Data shown

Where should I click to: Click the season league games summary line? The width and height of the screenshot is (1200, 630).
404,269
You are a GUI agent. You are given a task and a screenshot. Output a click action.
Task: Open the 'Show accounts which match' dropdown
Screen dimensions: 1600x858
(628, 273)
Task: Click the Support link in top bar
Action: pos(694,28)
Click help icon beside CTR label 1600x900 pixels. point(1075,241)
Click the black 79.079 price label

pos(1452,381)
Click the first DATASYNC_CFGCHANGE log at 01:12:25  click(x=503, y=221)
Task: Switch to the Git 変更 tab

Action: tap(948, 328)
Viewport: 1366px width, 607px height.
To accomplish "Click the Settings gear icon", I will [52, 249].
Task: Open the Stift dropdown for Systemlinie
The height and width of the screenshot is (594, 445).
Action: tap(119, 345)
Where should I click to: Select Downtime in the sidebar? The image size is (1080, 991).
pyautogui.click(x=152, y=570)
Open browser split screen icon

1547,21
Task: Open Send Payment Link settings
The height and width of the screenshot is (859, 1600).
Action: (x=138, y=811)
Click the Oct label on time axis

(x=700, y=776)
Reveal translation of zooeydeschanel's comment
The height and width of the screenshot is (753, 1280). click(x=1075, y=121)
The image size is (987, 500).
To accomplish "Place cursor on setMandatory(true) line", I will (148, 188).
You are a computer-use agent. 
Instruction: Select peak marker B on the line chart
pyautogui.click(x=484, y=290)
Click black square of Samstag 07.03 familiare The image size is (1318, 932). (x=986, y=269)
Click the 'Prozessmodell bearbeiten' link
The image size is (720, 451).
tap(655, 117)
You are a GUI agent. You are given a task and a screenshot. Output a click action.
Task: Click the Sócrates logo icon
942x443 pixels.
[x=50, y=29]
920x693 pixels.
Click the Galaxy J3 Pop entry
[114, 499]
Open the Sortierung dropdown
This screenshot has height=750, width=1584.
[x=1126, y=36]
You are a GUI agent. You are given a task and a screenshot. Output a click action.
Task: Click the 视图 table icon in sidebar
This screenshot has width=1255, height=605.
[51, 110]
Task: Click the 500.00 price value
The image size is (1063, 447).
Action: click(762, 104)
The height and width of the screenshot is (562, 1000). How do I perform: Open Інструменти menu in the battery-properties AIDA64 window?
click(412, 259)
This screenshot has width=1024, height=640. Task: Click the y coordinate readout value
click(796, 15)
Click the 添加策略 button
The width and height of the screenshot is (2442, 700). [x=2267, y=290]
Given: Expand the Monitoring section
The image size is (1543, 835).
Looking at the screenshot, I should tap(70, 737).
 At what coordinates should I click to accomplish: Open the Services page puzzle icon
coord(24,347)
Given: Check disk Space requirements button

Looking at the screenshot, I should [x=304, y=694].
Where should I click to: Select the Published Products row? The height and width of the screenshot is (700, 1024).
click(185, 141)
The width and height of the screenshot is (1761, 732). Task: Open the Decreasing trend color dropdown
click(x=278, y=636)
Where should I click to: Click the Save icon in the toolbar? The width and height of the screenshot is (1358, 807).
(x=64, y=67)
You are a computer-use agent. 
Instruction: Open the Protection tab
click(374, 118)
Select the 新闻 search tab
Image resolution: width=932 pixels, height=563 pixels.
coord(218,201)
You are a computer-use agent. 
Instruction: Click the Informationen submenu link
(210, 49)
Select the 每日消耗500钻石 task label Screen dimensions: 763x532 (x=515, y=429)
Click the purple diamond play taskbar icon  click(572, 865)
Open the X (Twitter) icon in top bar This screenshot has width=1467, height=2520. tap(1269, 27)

Description of the task
Beginning with the line that has "Instruction: Click the", set down each line through the last one above, exactly, and nothing else.

Final answer
Instruction: Click the Informationen submenu link
(210, 49)
Select the 每日消耗500钻石 task label Screen dimensions: 763x532 (x=515, y=429)
Click the purple diamond play taskbar icon  click(572, 865)
Open the X (Twitter) icon in top bar This screenshot has width=1467, height=2520. tap(1269, 27)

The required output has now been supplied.